The Twenty-sixth Amendment

July 01, 1971
The Twenty-sixth Amendment Collection of the U.S. House of Representatives
About this object
Serving 30 years in the House of Representatives, Carl Albert of Oklahoma earned the nickname "Little Giant" as a high school senior. The endearment stuck with him through his rise to Speaker of the House in 1971.
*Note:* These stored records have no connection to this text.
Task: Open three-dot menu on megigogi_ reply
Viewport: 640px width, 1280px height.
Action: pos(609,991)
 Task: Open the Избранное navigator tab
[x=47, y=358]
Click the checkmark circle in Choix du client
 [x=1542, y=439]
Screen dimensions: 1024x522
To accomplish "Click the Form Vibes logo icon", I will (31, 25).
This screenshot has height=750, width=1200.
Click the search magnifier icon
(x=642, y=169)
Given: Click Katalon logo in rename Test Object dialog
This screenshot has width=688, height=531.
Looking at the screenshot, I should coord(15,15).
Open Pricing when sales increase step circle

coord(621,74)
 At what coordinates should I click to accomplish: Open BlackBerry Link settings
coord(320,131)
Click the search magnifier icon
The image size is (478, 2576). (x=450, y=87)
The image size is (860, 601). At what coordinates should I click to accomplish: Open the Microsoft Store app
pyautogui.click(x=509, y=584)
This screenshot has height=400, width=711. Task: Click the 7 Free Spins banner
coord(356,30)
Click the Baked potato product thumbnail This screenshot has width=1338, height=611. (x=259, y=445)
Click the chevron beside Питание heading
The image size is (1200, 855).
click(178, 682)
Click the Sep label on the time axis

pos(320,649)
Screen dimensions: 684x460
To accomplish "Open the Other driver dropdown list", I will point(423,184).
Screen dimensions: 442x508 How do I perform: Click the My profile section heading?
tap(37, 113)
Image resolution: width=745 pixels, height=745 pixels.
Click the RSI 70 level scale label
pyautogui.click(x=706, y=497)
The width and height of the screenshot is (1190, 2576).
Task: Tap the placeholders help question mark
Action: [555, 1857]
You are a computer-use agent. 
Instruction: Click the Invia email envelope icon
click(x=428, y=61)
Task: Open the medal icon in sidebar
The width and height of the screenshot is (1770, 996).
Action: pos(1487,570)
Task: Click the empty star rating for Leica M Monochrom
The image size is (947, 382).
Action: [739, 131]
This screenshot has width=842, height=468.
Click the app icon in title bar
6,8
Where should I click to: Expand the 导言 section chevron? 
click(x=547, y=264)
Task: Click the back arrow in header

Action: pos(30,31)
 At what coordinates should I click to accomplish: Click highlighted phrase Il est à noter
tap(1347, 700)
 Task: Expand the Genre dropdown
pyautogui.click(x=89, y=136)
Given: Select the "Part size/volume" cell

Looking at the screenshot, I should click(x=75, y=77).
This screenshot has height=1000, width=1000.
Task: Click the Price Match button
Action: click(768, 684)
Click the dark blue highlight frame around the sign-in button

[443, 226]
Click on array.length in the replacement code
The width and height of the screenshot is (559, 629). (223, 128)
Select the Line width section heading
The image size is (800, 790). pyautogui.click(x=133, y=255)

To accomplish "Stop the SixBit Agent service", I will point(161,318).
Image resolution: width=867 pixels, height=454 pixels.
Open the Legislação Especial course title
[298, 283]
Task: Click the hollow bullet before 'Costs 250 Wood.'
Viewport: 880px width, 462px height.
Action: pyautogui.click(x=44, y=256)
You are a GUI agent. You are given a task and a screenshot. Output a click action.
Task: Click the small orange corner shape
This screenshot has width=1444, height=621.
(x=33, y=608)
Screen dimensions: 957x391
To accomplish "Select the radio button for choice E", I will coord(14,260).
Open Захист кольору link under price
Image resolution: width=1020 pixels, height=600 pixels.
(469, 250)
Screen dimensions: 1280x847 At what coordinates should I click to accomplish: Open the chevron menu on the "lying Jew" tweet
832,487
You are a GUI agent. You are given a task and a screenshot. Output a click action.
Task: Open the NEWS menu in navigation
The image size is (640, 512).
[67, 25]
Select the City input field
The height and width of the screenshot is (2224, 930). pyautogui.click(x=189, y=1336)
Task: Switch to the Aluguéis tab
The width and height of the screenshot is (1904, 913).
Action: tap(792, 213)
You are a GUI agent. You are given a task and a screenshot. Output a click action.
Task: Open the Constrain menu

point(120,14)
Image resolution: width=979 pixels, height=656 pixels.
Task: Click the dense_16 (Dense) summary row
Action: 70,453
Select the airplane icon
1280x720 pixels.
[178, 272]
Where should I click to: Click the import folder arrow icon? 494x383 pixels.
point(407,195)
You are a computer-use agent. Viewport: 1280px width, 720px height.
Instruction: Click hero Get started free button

On this date, the Twenty-sixth Amendment to the Constitution was ratified. In the turmoil surrounding the unpopular Vietnam War, lowering the national voting age became a controversial topic. Responding to arguments that those old enough to be drafted for military service, should be able to exercise the right to vote, Congress lowered the voting age as part of the Voting Rights Act of 1970. The Supreme Court upheld the legislation in a 5 to 4 vote in applying the lowered voting age to federal elections only. A constitutional amendment was required to uniformly reduce the age to 18. Endorsed by Speaker Carl Albert of Oklahoma, the amendment passed the House by a vote of 401 to 19, on March 23, 1971. The state legislatures in Ohio and North Carolina were the last to approve the amendment before official ratification took effect on July 1, 1971. With the 1972 elections looming, the Twenty-sixth Amendment was ratified in record time. The Richard M. Nixon administration certified it four days later on July 5.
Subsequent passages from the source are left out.